Because Chinese of all walks of life--officials, workers, and peasants--revealed their innermost thoughts and feelings to Mosher, Broken Earth tells us more about the true texture of life in the People's Republic than we have ever been able to learn. Unlike the inevitably impressionistic reports of "tourist journalists" and city-bound academics, Mosher's book offers a rich, complex panorama of daily life in rural China, alive with its unique personalities, pleasures, tensions, and sorrows. Brimming with anecdotes and eye-opening observations, it is a strikingly frank, realistic appraisal of what is happening to the people behind the statistics in the "New China."
Review:
While the author lived in China in 1979 through 1980, the book covers life in China from late in Mao's era until 1982. He primarily talks about life in rural southern China, but he also was able to interact with some city Chinese and learn a bit about the conditions in other parts of China. This book is a well-written behind-the-propaganda look into the culture.
The book covers village life and work, the bureaucracy, corruption and crime, unemployment, restrictions on daily life, the education system, the Youth who grew up during the Cultural Revolution, marriage, the role of men and women, forced birth control, the political campaigns, and more. While we do get to see slices of rural life, this book is more a historical view of the political policies and how they affected the Chinese alive at the time the author lived there.
The book was very informative without being dry. In fact, I probably would have read the book through in one sitting if I hadn't had to take a break after every chapter or two so I could process everything I'd just learned. Anyone who thinks the textbook version of communism or socialism looks appealing should read this book to learn the pitfalls of how socialism works out in reality.
I'd recommend this book to anyone interested in socialism in general or in communist China.
Excerpt: Chapter One
Late in March 1979 I first arrived, elated yet diffident, in the South China commune that I hoped to study. As an anthropologist whose goal it was to penetrate the private world of the villager, I saw getting through to the Chinese as people as the main challenge of the coming year. I was an outsider, neither Chinese nor Communist, and I wondered how long it would take to make contacts with local peasants and cadres, and worried that it might not be possible at all.
Friends who had been to the People's Republic had not been optimistic about my chances.
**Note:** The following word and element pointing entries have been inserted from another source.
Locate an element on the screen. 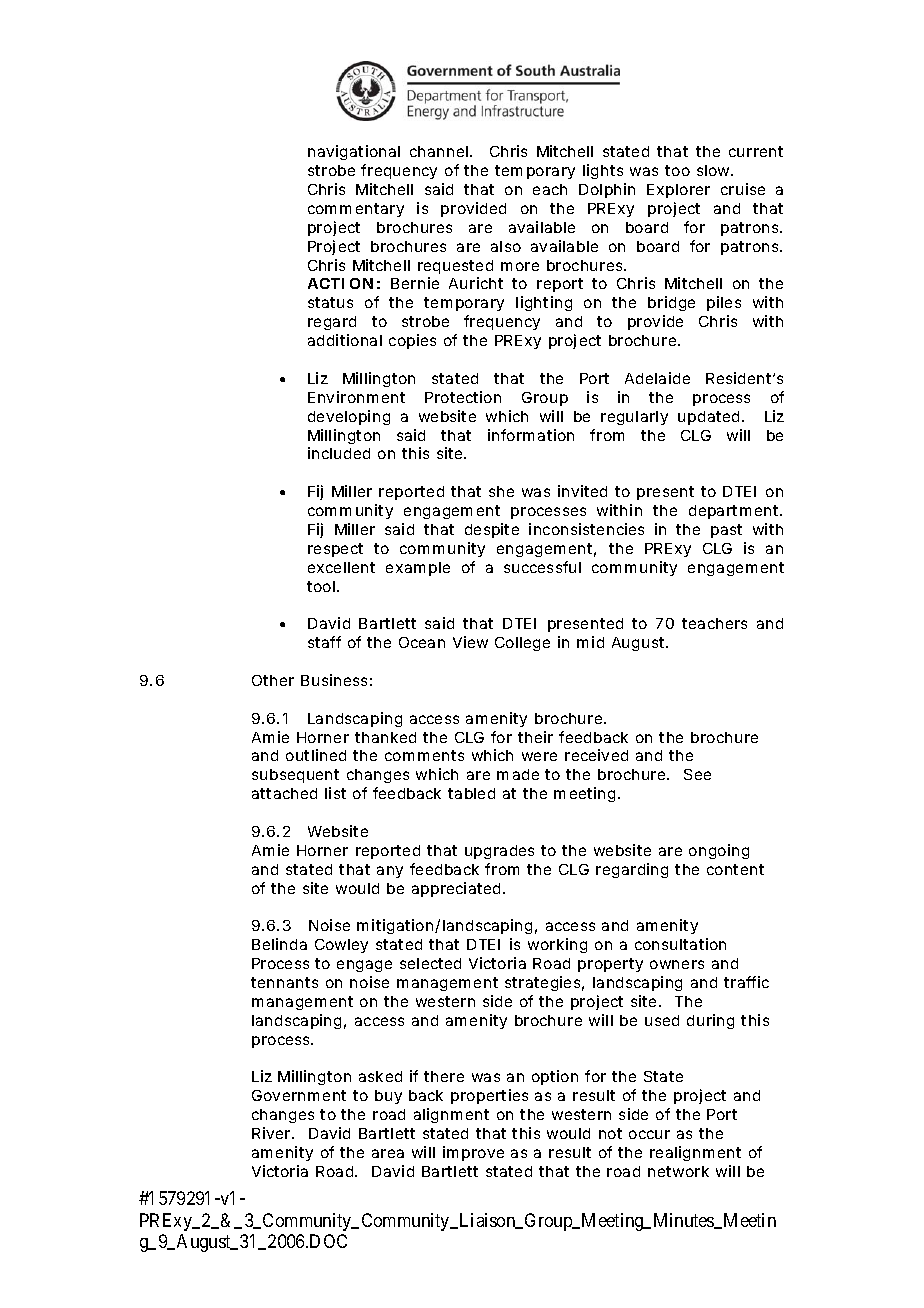 The width and height of the screenshot is (924, 1308). slow is located at coordinates (715, 170).
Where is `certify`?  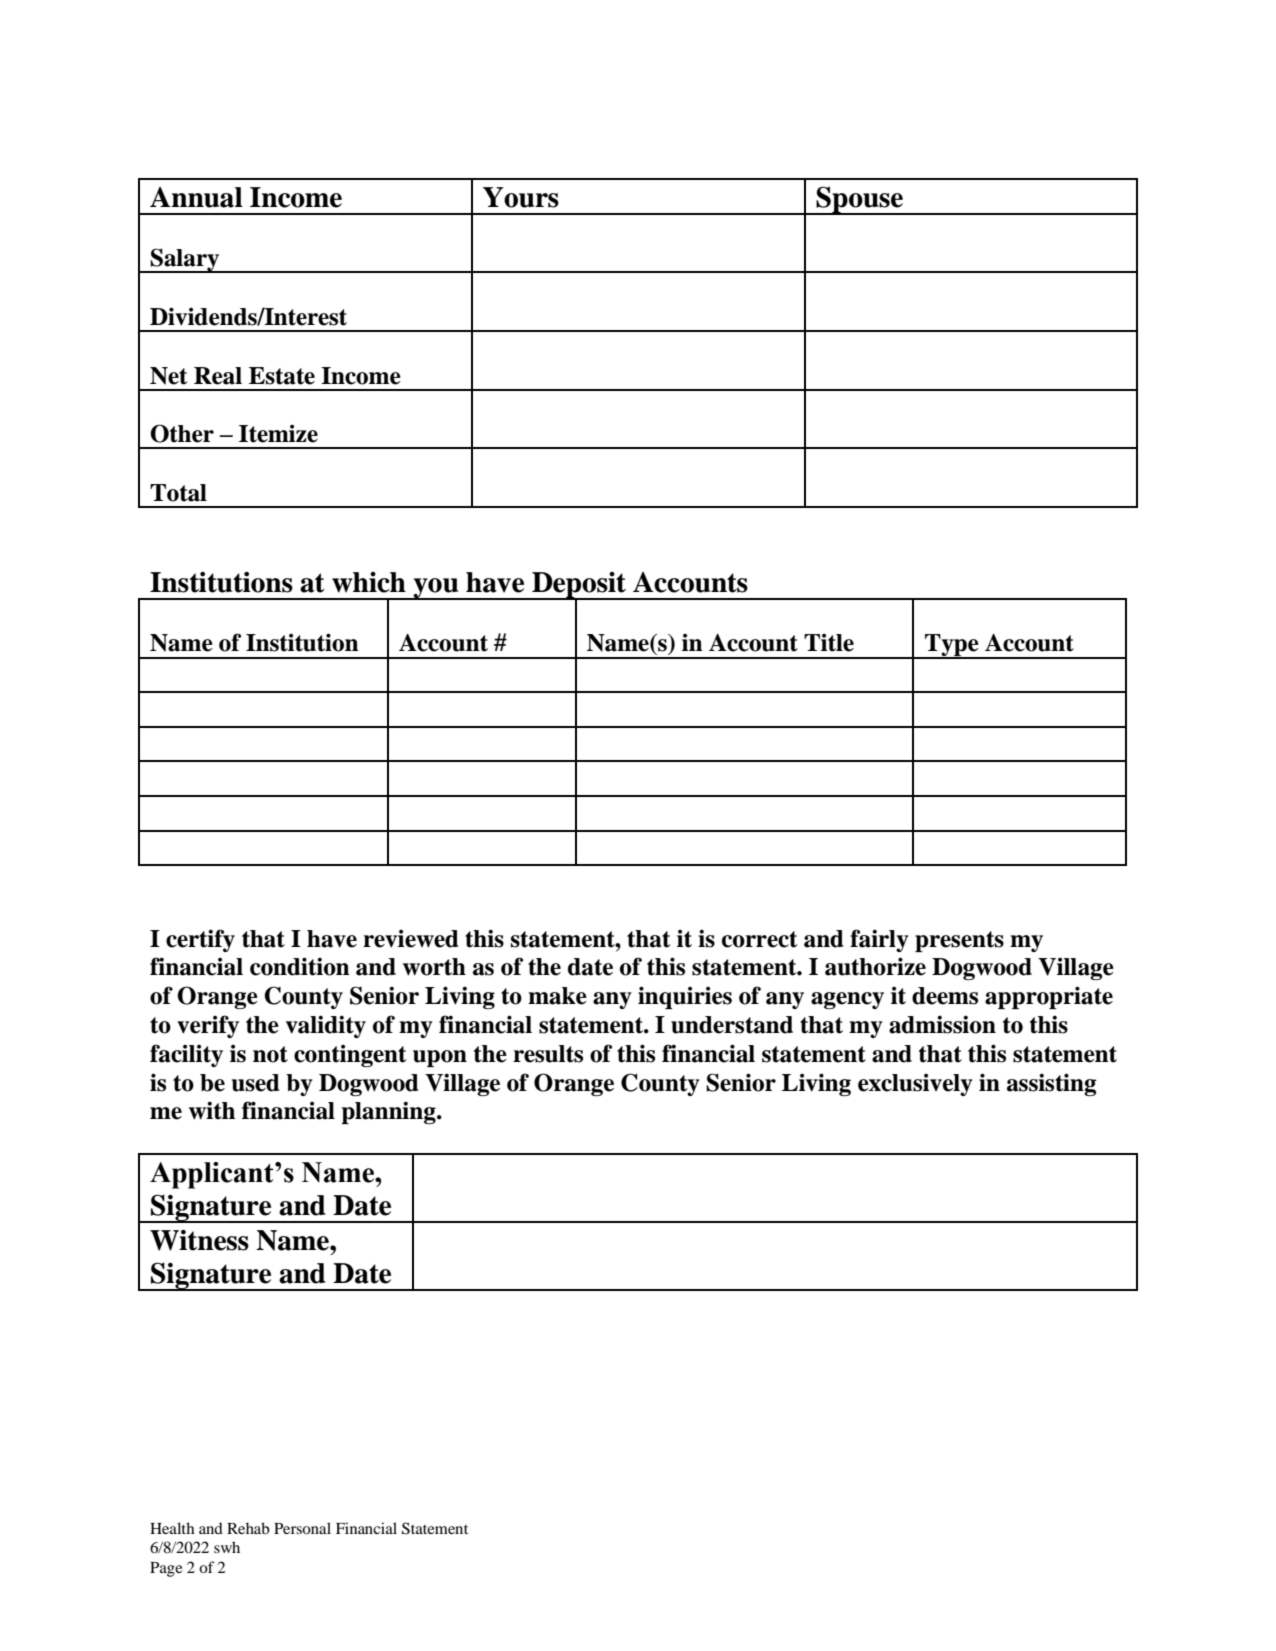 certify is located at coordinates (200, 940).
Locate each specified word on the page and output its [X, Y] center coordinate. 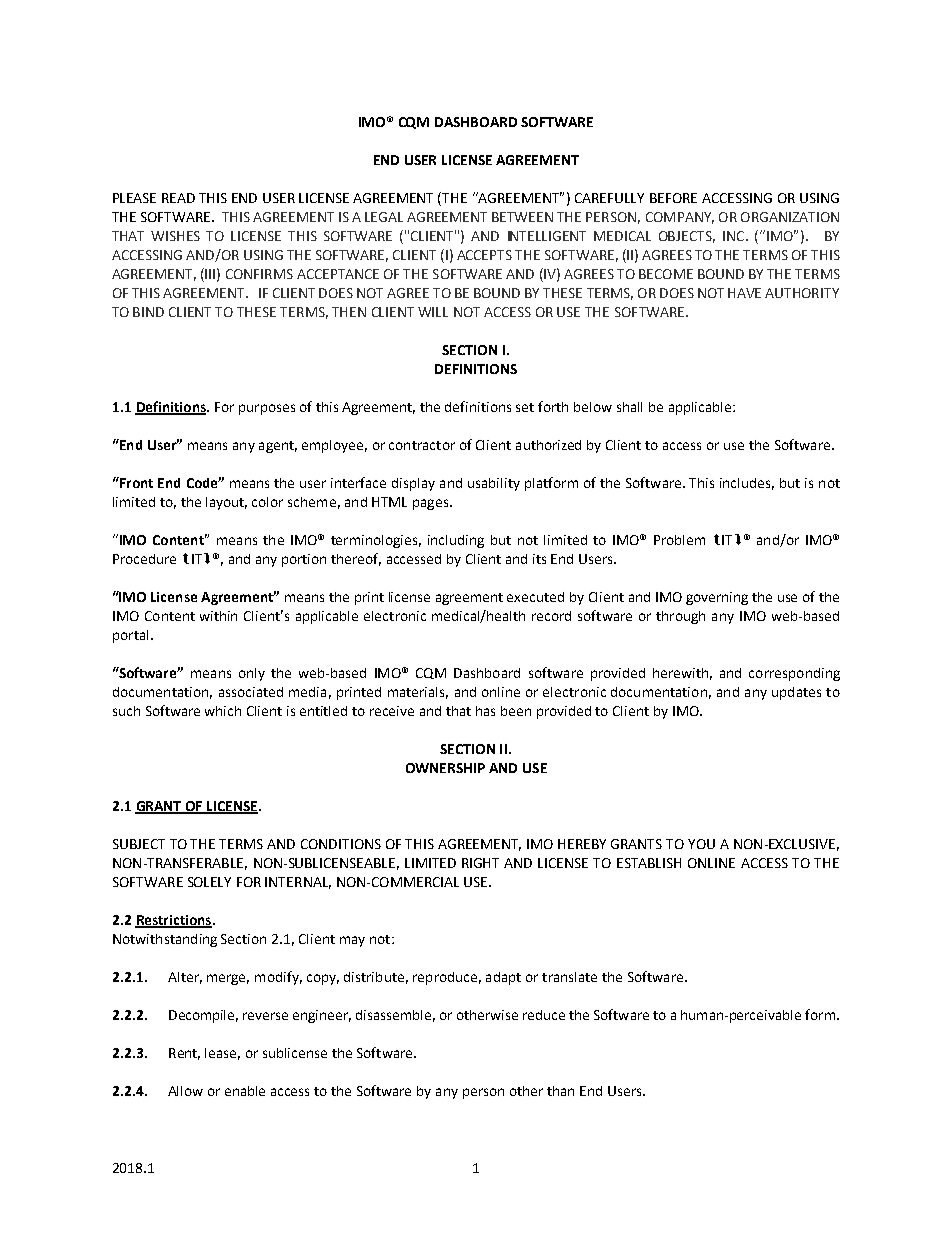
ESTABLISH [649, 863]
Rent [184, 1054]
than [560, 1091]
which [223, 711]
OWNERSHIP [445, 768]
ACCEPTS [484, 255]
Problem [679, 540]
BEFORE [673, 198]
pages [432, 504]
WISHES [175, 236]
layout [226, 503]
One acquaintance, just back from a year of intensive study of Chinese at the Beijing Language Institute, told me how he had been put up by the PRC government in a dormitory restricted to foreign students where he had met and made friends with Australians, Germans, Africans--students of various nationalities--but no Chinese. His instructors at the institute had been the only Chinese he had come into regular contact with. While they had been cordial enough in class, they had discouraged socializing after hours. His trips about the city of Beijing, to such places as Tiananmen Square, Beihai Park, and the Forbidden City, had engulfed him in vast, swirling crowds of people but had not helped him to break through the social barriers that separated him from these Chinese millions.